Problem statement:
In the Rett syndrome case text, in what year was the disorder first described?

Selected text:
A Nonverbal 33-Year-Old Woman With Intellectual Impairment

James Robert Brasic, MD, MPH


October 20, 2021


Rett syndrome is a progressive neurodevelopmental disorder that almost exclusively affects females.[1,2,3] This rare disorder was described in 1966 by Dr Andreas Rett, an Austrian pediatric neurologist. Now considered to be a syndrome of neurodevelopmental arrest, patients experience developmental regression after a period of 6-18 months of normal development. Subsequent stages of disease progression occur and are described as rapid developmental regression (onset 1-4 years), pseudostationary or plateau period (onset 2-10 years) and late motor deterioration, during which ambulatory ability decreases or ceases (approximate onset ≥ 10 y). This case illustrates progression to the fourth clinical stage of Rett syndrome, as demonstrated by the patient's marked scoliosis and radiographic evidence of orthopedic interventions.

Given records:
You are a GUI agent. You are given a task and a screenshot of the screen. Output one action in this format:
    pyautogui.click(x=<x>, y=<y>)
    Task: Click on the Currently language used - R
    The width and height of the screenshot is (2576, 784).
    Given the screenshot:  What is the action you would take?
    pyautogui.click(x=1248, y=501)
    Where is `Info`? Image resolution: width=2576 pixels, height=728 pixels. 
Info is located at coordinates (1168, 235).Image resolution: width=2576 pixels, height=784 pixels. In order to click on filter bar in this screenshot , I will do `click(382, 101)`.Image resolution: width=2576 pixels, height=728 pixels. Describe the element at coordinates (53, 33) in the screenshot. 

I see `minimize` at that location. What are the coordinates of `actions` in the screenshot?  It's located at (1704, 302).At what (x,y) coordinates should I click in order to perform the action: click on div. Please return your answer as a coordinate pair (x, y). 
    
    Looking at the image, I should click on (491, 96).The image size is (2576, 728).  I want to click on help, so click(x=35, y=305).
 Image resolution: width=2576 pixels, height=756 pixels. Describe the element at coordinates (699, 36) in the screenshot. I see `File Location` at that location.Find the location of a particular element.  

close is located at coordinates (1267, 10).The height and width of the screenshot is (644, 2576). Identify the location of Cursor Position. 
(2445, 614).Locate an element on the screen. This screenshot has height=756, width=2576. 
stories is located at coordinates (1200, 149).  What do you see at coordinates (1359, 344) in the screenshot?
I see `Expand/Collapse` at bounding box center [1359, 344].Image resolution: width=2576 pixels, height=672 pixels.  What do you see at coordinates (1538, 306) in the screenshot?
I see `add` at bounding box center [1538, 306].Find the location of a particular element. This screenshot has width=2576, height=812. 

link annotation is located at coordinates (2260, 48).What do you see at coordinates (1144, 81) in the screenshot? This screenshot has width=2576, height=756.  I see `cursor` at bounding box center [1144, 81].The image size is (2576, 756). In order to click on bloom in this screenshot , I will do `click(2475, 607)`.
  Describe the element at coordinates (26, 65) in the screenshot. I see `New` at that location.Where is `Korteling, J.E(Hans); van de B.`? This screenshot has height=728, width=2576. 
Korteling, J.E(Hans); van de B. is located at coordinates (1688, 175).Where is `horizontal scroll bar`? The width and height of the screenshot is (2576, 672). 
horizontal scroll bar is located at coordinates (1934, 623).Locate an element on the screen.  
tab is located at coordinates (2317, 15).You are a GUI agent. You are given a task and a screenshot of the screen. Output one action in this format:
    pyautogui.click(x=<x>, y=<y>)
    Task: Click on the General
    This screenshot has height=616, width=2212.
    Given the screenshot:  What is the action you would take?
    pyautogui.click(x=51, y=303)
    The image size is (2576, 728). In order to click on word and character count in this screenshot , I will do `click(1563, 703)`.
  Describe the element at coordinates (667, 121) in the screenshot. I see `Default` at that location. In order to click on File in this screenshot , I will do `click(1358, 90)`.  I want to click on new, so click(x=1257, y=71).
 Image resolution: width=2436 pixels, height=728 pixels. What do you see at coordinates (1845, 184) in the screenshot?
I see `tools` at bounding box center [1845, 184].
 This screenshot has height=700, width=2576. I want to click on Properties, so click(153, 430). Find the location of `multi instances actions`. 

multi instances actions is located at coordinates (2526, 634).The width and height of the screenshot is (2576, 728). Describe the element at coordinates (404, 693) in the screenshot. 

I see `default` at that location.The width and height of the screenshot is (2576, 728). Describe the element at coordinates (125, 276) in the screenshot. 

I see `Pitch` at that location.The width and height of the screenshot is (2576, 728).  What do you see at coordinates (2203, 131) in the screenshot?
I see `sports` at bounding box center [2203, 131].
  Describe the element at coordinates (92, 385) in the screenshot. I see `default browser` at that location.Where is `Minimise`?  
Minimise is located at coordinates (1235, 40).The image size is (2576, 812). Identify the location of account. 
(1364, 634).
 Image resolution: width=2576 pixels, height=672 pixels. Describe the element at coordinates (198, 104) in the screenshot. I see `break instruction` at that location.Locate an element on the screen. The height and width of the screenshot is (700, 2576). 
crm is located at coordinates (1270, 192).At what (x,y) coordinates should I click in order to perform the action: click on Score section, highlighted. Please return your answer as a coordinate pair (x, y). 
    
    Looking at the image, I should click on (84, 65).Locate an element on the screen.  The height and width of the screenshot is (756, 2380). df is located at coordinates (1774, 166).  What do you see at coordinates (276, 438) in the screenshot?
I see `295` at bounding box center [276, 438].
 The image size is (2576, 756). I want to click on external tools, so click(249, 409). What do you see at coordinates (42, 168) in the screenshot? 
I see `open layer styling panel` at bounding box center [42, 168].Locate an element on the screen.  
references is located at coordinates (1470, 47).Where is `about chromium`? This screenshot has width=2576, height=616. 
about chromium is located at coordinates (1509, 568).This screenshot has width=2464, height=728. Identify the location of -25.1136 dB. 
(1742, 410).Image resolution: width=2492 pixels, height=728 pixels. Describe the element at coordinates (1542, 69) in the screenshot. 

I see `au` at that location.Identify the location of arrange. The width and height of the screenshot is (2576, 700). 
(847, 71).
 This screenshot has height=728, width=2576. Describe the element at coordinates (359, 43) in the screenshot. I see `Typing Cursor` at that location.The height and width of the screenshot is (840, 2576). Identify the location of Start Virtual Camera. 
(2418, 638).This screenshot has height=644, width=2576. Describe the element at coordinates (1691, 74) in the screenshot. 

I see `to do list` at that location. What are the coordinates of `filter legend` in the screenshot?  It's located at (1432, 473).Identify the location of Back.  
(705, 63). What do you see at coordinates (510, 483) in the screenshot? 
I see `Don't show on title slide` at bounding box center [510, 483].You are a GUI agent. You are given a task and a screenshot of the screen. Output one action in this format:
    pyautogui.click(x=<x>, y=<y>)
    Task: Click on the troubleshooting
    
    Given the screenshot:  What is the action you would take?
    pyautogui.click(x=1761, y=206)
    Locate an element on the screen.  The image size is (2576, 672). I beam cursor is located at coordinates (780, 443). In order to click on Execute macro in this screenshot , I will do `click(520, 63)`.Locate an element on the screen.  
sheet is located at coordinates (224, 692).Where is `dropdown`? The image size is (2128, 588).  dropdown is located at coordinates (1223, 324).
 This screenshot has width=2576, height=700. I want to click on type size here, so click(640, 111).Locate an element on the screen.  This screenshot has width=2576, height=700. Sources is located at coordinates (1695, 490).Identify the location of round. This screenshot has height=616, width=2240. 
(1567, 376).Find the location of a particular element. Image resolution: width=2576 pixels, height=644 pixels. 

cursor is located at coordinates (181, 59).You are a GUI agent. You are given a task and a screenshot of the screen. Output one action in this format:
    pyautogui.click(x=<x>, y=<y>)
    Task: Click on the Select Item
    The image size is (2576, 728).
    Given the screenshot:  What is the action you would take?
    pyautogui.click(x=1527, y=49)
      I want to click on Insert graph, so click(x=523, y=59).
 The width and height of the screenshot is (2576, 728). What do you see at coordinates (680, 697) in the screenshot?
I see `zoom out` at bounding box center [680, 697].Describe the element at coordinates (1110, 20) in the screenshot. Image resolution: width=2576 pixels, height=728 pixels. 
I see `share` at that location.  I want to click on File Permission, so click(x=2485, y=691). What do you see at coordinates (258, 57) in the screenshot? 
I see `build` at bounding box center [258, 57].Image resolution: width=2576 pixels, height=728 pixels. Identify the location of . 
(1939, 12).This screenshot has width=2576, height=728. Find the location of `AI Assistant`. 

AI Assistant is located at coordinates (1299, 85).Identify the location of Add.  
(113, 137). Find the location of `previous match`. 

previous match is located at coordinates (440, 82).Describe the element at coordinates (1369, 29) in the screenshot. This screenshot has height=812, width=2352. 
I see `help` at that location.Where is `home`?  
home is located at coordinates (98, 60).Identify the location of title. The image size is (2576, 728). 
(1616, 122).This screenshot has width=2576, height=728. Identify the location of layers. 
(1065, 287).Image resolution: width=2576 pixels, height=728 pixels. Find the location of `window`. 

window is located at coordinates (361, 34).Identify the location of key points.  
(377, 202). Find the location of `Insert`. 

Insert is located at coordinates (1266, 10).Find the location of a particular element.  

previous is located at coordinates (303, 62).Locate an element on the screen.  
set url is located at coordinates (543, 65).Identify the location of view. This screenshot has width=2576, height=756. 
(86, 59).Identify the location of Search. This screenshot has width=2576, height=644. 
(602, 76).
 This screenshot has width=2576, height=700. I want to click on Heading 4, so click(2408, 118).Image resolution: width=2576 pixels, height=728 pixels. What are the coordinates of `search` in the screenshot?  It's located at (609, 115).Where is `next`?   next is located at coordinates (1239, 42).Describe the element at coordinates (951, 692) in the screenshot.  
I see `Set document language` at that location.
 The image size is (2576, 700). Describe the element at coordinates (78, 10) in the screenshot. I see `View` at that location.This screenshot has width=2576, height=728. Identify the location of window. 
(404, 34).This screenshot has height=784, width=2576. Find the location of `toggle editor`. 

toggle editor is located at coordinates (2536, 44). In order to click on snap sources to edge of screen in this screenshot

Exercise result:
1966